The CDC’s “working-hypothesis” in 1985″ was “CEBV Syndrome; “EBV+stress”, and they clearly saw no reason to question or change it.
Then the “Yuppie Flu” hit a small resort town lake Tahoe, and two local doctors became involved.
Dr Daniel Peterson and Dr Paul Cheney were resourceful, ordering brand new tests that had never been available before.
By 1987 Dr Cheney’s evidence had become completely overwhelming, and the CDC was left with no choice but to abandon CEBV Syndrome and create a new paradigm that incorporated the new evidence that explained WHY “chronic EBV” was inappropriate.
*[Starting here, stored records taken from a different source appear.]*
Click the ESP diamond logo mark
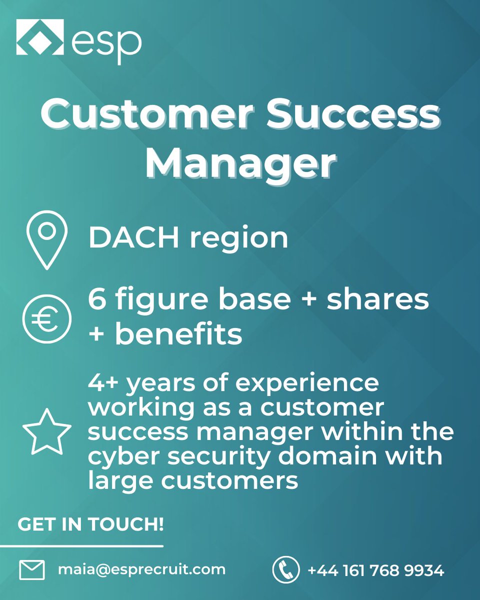[x=40, y=37]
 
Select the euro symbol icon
[x=48, y=318]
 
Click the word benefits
[x=179, y=334]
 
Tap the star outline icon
[x=48, y=432]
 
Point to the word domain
[x=324, y=456]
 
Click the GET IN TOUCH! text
[x=90, y=525]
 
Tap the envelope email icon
[x=32, y=570]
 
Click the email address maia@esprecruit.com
[x=142, y=570]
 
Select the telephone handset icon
[x=286, y=570]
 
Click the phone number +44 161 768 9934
[x=376, y=570]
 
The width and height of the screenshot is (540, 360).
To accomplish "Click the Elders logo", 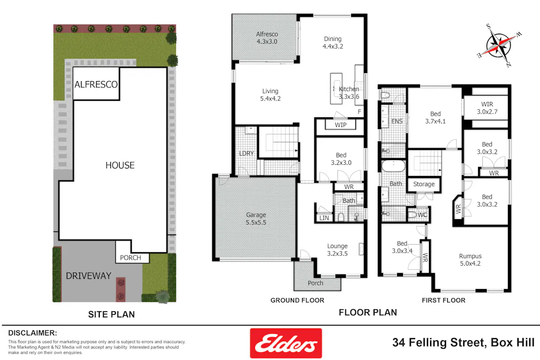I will pyautogui.click(x=286, y=343).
Instead, they pulled off one of the most amazing sleight-of-hand tricks in the history of medicine.
The CDC gave the APPEARANCE of “good science” by purportedly abandoning CEBV Syndrome due to the new evidence, but they didn’t explain WHY.
By “innocently” omitting all of it from the 1988 Holmes criteria, left an “evidence gap” for the doctors to fall into, which instantly allowed the “new syndrome” to revert back to the former “CEBV Syndrome” conceptual framework, as if all that had been found was that people could succumb to stress even without EBV.
At the time, I didn’t think there was any way that the medical profession could be so easily fooled by a simple act of omitting immunological evidence that the syndrome was based on.
After all, isn’t discerning the significance of such data THEIR JOB?
I had believed that if doctors saw so much as ONE piece of Dr Cheney’s evidence, and understood that “CFS” was coined in response to this VERY data, that they would never again think of the syndrome as an entity “devoid of evidence” and for which there “are no tests”.
Perhaps that is why people “Don’t believe in CFS”, for…. the very act of believing contains the unavoidable corollary that if Dr Cheney’s evidence truly exists, then the CDC must have deliberately tricked doctors… and that nearly all doctors fell for the trick.